А я говорил про нее то же самое, и так мы надували весь дом. Когда покупалось сразу много угля или сала, половину всего этого мы припрятывали, по мере надобности заявляя:
— Умеряйте, господа, ваши расходы, ибо при такой расточительности нам не хватит и королевского состояния. Вот уже нет ни угля, ни масла — так поторопились они исчезнуть. Надо прикупить еще, и тогда все пойдет по-иному. Прикажите дать денег Паблосу.
Деньги я получал, и мы им продавали удержанную нами часть, а из вновь купленного снова утаивали половину. Так мы поступали решительно со всем, а если мне случалось купить что-нибудь на рынке за настоящую цену, то мы с ключницей нарочно спорили и ссорились. Она восклицала, будто бы в сердцах:
— Не говори мне, Паблос, что тут на два куарто салата!

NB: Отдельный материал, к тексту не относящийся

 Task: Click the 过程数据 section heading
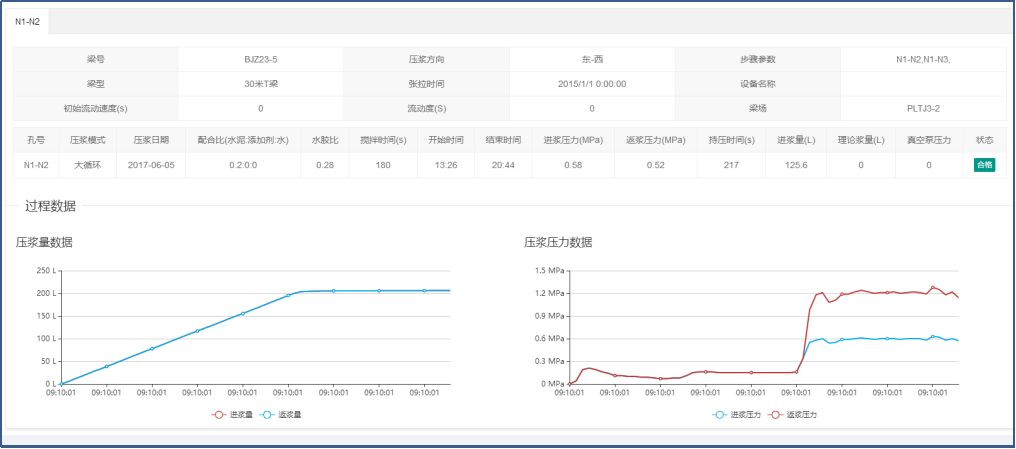(50, 207)
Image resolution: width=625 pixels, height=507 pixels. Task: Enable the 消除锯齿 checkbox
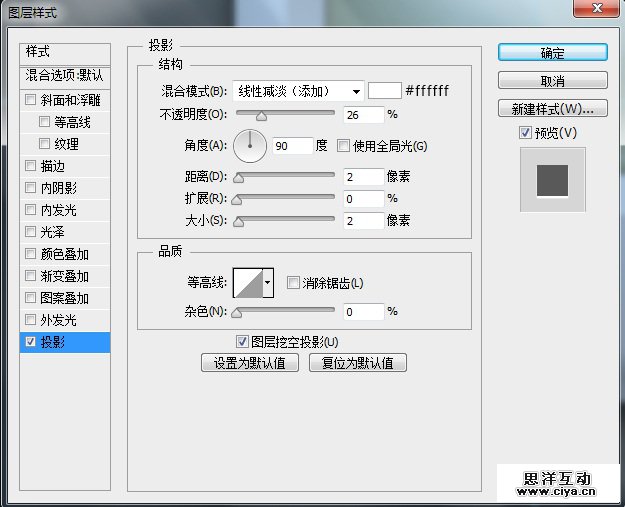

Я притворялся, будто плачу, поднимал крик и шел жаловаться моему хозяину, требуя, чтобы он послал домоправителя на рынок проверить цены и тем самым заткнуть рот ключнице, которая, дескать, нарочно наговаривает на меня. Домоправитель шел на рынок, устраивал проверку, все убеждались в моей честности и оставались довольны моими стараньями и усердием ключницы.
— Вот если бы Пабликос был столь же добродетелен, сколь и предан, говорил дон Дьего домоправителю, весьма мною довольный, — все было бы очень хорошо. Что вы о нем скажете?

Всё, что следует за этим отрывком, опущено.